« Da Mé Luz » en France vous propose la valorisation de la bachata venue de République dominicaine

Une autre façon d’entrer dans la danse. La bachata authentique est celle que l’on danse en République dominicaine, dans les familles, les quartiers et les fêtes populaires. Connectée au sol et à la musique, elle ne repose ni sur l’accumulation de figures ni sur la démonstration. Elle privilégie l’écoute, la connexion, l’improvisation, le mouvement du corps et l’expression personnelle. Elle se danse en couple, seul ou entre amis. Le guidage n’est jamais imposé : chaque partenaire conserve sa liberté et son pouvoir de création. Festive, populaire et profondément libératrice, elle invite à ressentir plutôt qu’à exécuter et peut devenir un véritable espace de lâcher-prise, de reconnexion à soi et de partage.

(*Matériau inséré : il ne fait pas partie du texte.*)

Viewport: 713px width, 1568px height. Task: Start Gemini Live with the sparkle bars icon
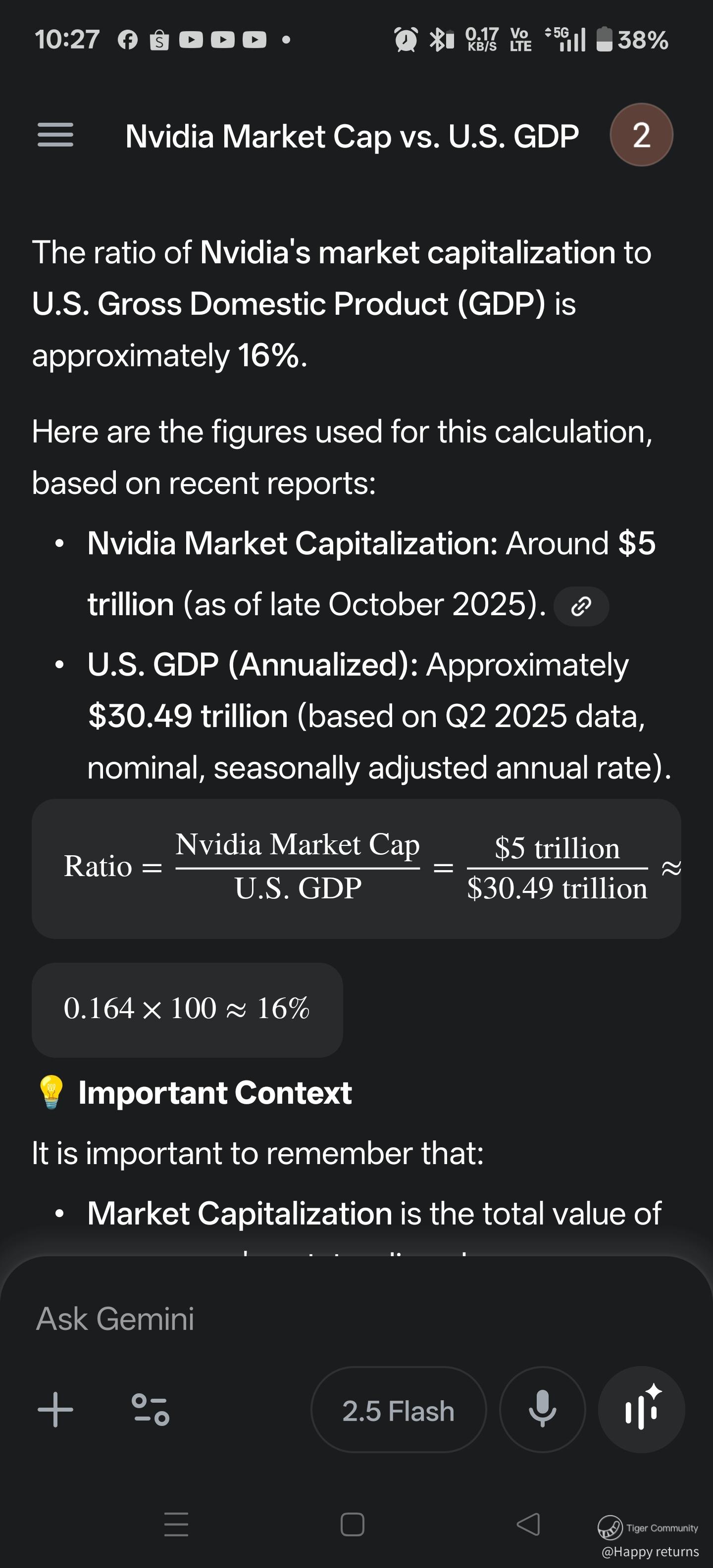641,1410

À l’origine de cette dynamique locale : Yessi, professeure et fondatrice de la communauté Da Mé Luz. Après des études supérieures tournées vers les langues et les cultures latino-américaines à La Rochelle et de nombreux voyages, elle part vivre en République dominicaine en 2009. Elle y restera plusieurs années en immersion totale dans la vie et la culture dominicaines. C’est sur place qu’elle découvre la bachata dans son véritable contexte culturel et social, et mesure le fossé avec ce qui est présenté sous le même nom en Europe. Engagée depuis 2009 dans la défense de cette culture, elle enseigne depuis deux ans et multiplie aujourd’hui les cours, événements et invitations de professeurs internationaux pour transmettre une bachata respectueuse de ses origines.

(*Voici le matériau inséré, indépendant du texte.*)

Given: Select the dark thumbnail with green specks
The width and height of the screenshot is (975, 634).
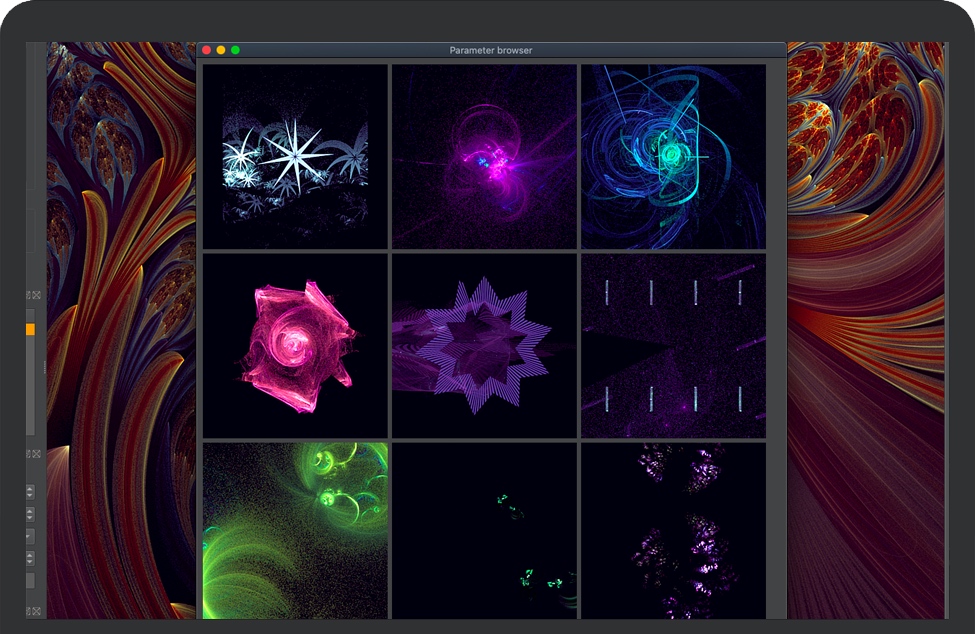Looking at the screenshot, I should point(483,530).
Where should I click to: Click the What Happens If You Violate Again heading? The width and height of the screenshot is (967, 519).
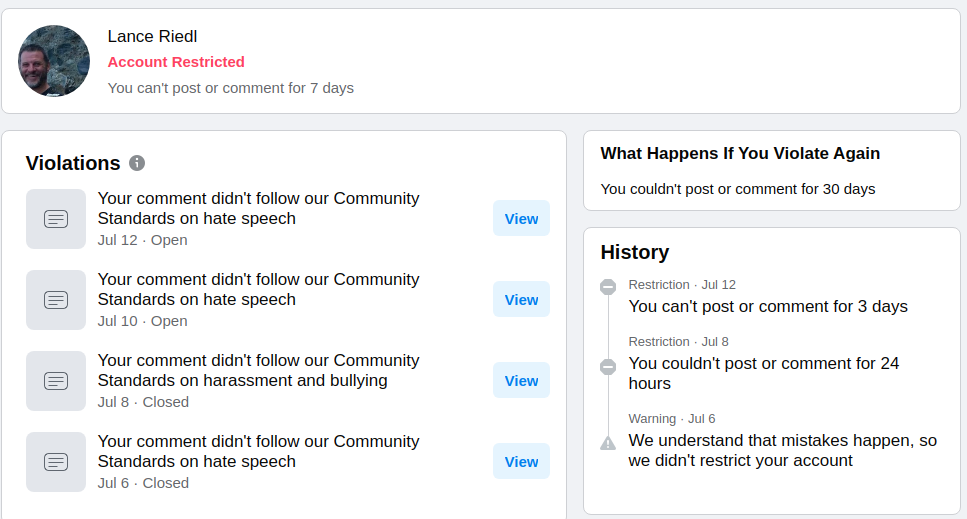[740, 154]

Une danse mondialement connue… mais souvent méconnue. Depuis plus de vingt ans, la bachata connaît un immense succès en Europe. Pourtant, les styles qui y sont majoritairement enseignés sont très éloignés de la danse populaire née en République dominicaine. Appelée bachata authentique, dominicaine ou traditionnelle, sa forme originelle reste très minoritaire en France. Mais les lignes bougent : un débat international grandit autour de la préservation des cultures d’origine, de l’utilisation du mot « bachata » et de l’appropriation culturelle. Car derrière un même nom coexistent aujourd’hui des pratiques qui n’ont presque plus rien en commun. Pour les experts de cette culture, il ne s’agit pas d’une simple évolution naturelle : la bachata a connu une profonde modification dès son importation en Europe.